Fujino, mangaka amatrice au début du film, crée des yonkomas (histoires courtes de gags en 4 cases) pour le journal de son école primaire. Le film permet de donner vie à ces histoires drôles avec un style en décalage du reste de l’animation, ce qui crée des situations comiques lors de l’incipit avant de plonger dans le reste, plus sérieux, de l’histoire. Il est en effet ici question d’art, de création, d’amitié mais aussi de deuil, un thème cher à Fujimoto puisqu’il est présent dans tous ses mangas. Son personnage est animé dynamiquement, très expressif, à l’image de la confiance en elle qu’elle possède au début du film.
Remettant son travail en question après avoir vu celui, bien meilleur, de sa camarade phobique sociale Kyômoto, le film propose des scènes de training montage pouvant sembler classique au premier abord, mais maîtrisées avec brio, notamment concernant l’éclairage changeant dans la chambre où elle dessine en fonction des saisons et sur les petits jump cuts montrant l’accumulation de ses carnets d’entrainement.
Le spectateur assiste à une déclaration d’amour à l’art du manga, dans une histoire où l’on sent que l’auteur a puisé de son vécu pour lui donner vie.

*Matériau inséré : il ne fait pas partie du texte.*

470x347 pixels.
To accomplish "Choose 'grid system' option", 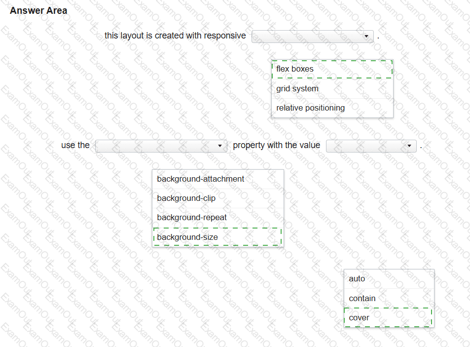I will pyautogui.click(x=332, y=89).
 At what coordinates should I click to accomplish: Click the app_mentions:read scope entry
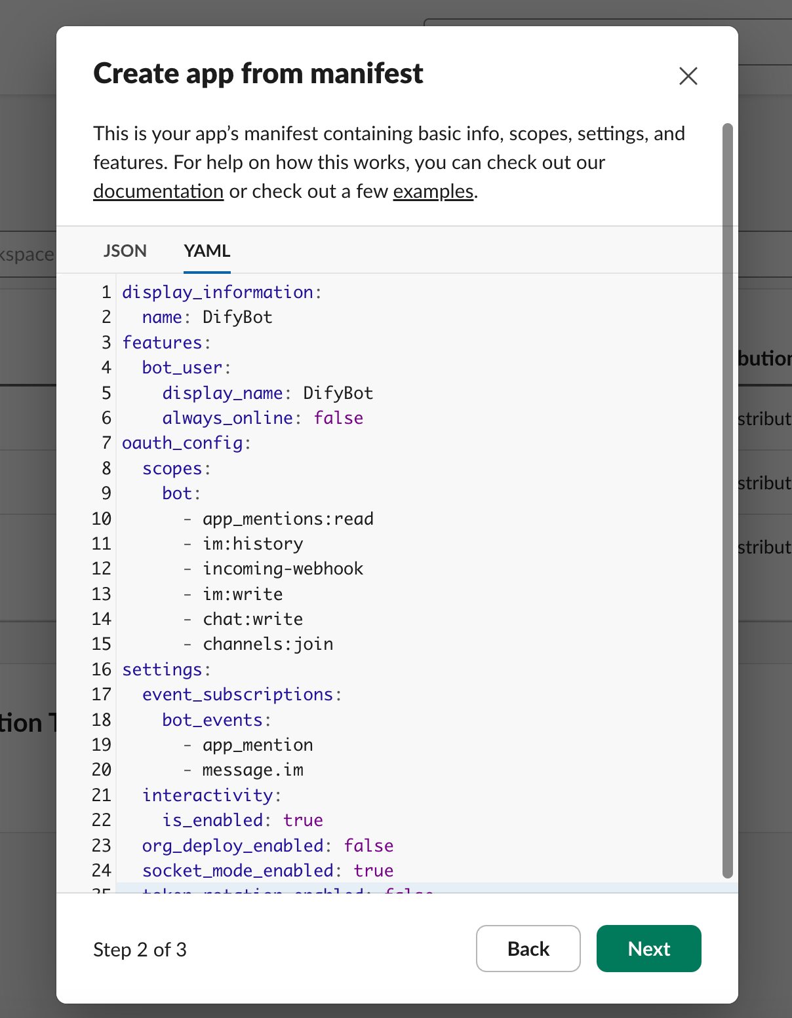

C’est un hasard pur qui lie les héroïnes dont le destin sera partagé dans le monde du manga : Fujino doit livrer son certificat de fin d’année à Kyômoto, mais ne trouvant réponse à ses appels à son domicile, elle griffonne un de ses yonkomas qui virevolte et passe sous la porte de la chambre de sa camarade. Kyômoto le ramasse, et folle de joie de découvrir une oeuvre de celle qui l’a inspirée dans la voie du dessin, vainc sa phobie sociale pour sortir et aller lui parler. Les deux ne se quitteront désormais plus, et deviendront un duo de mangakas à succès dès le lycée.
Leur ascension est toujours suivie dans le temps par un montage maîtrisé sur le passage des saisons et du temps. A noter que l’on voit Fujino de dos très souvent tout le long du métrage (“back” en anglais, le titre prend donc plusieurs sens).
C’est également le hasard, tragique cette fois, qui met fin à la belle amitié entre ces deux femmes : en école d’art, laissant Fujino gérer seule sa série de manga (qui offre un petit clin d’œil à Chainsaw Man), Kyômoto est victime de l’attaque d’un sans abri armé contre l’établissement et tuée. C’est là qu’intervient la poésie de cette œuvre en plongeant dans le registre fantastique : considérant que c’est de la faute du petit dessin qu’elle a fait chez elle lorsqu’elle lui a amené son certificat, Fujino imagine un tout autre scénario où elle déchire son yonkoma ce jour, ce qui fait que son amie ne sort jamais de sa chambre pour la rencontrer.
Dans cette timeline alternative, elle a arrêté le dessin comme prévu de base, et ne devient pas mangaka. Kyômoto finit quand même à l’école d’art victime d’une attaque, mais cette fois est sauvée par Fujino qui s’est mise au karaté. Quoiqu’il arrive, le destin devait les lier.
Tout se conclut sur une Fujino dans le présent après avoir retrouvé une petite feuille vierge pour dessiner des quatre cases dans la chambre de Kyômoto. Souriant, elle reprend le travail en accrochant cette petite feuille devant son bureau, comme un rappel du travail accompli jusqu’ici. Et reprend le sien, de dos, penchée sur sa tablette à dessin.
En conclusion, le film adapte très bien le court oneshot duquel il est tiré, en y ajoutant ce que l’animation a de mieux à proposer : des émotions, suscitées par le mouvement ainsi que la musique, discrète mais contribuant tout de même pleinement aux scènes. Même s’il est court, le film a beaucoup à proposer, plusieurs niveaux de lectures, mais l’essentiel sera compris par les spectateurs : c’est l’envie de créer et la passion qui seront moteurs dans nos vies. Et c’est un joli message.
Le oneshot Look Back est disponible aux éditions Crunchyroll chez votre libraire préféré. On ne peut que vous en recommander l’achat.